Thompson v. St. Regis Paper Co., 102 Wash.2d 219, 685 P.2d 1081, 1088 (1984) (emphasis in original).
Even though Thompson involved a private employer rather than a public employer under a statutory mandate, the point made is equally applicable to the instant case. Employees have a right to rely on the layoff and termination procedures advanced by their employers. Furthermore, permitting the County to consider any factor in making decisions for layoffs due to a RIF would defeat the policy of the County Personnel Management Act of ensuring the fair treatment of employees. Allowing consideration of factors beyond those stated in the Act would, in effect, result in no layoff plan at all, thereby nullifying § 17— 33-5(3)(n) altogether, and leaving employees subject to arbitrary treatment by their superiors.
In sum, the County had an obligation to comply with the statutory provisions of 17-33-5(3)(n) in writing its manual and dealing with employees, and Thurston had the right to expect that the County *170would. To the extent that Collom considered factors in addition to seniority, ability, and merit, the County’s termination of Thurston’s employment was in violation of the Act.
We reverse and remand to the district court for reconsideration consistent with this opinion.
HOWE, Associate C.J., and DURHAM, J., concur.
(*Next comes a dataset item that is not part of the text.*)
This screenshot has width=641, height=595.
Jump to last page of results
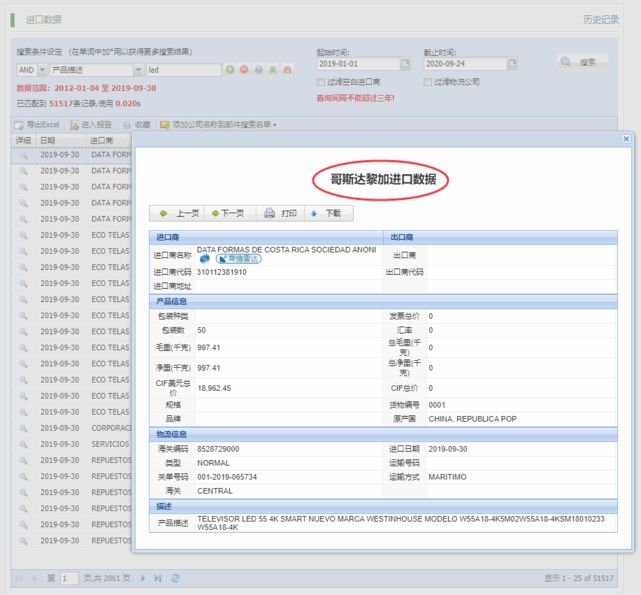pyautogui.click(x=158, y=578)
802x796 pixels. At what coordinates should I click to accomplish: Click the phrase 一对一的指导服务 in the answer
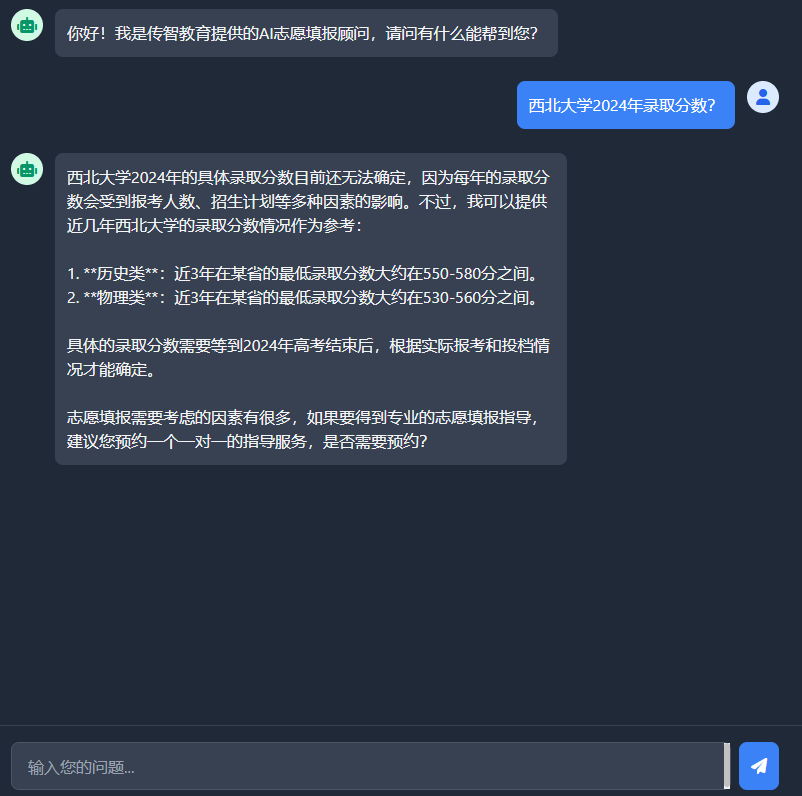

. Thurston did not file this action as an appeal to the district court for de novo review of the Board’s ruling, but rather as an independent action for breach of an employment contract. We note this only to clarify the procedural posture of this case and do not comment on the correctness or appropriateness of the procedure chosen by Thurston.

. The basis for Thurston’s second point of contention is that the alleged incidents of poor performance fall within the types of infractions for which an employee could be disciplined under Section V of the Manual. Thurston essentially contends that the County's failure to timely discipline him deprived him of his appeal rights under the grievance procedures contained in Section VI of the Manual and that it would be unfair to allow the County to use these incidents as a basis for terminating his employment when he has never had an opportunity to refute the allegations.

. The parties and the district court did not address the effect of this statute. However, in response to a question from the bench during oral argument, the County's attorney stated that the language of section 11(F) was based on the provisions of § 17-33-5(3)(n). We consider the statute's effect on this case sua sponte because it is controlling and it would be contrary to public policy to decline to do so.

. Similar provisions have been adopted by other states. See, e.g., Ariz.Rev.Stat.Ann. § 41-783(14) (1992) (in both reduction in force and reemployment, performance record and seniority in service shall be considered); Neb.Rev.Stat. § 23-2525(14) (1991) (performance record and seniority in service shall be considered); Or. Rev.Stat. § 240.316(3) (1991) (county shall take into account needs of the service, qualifications, quality of performance, relative merit, and length of service).

. We note that the Manual may also fail to comply with § 17-33-5(3)(n) in that it requires that only two factors be considered. Arguably, however, individual performance encompasses both ability and merit.

. We take no position on the particular weight to be given to each of the three factors listed in Utah Code Ann. § 17-33-5(3)(n), but only decide that all three must be considered. Nevertheless, the ultimate determination must not be arbitrary or unreasonable.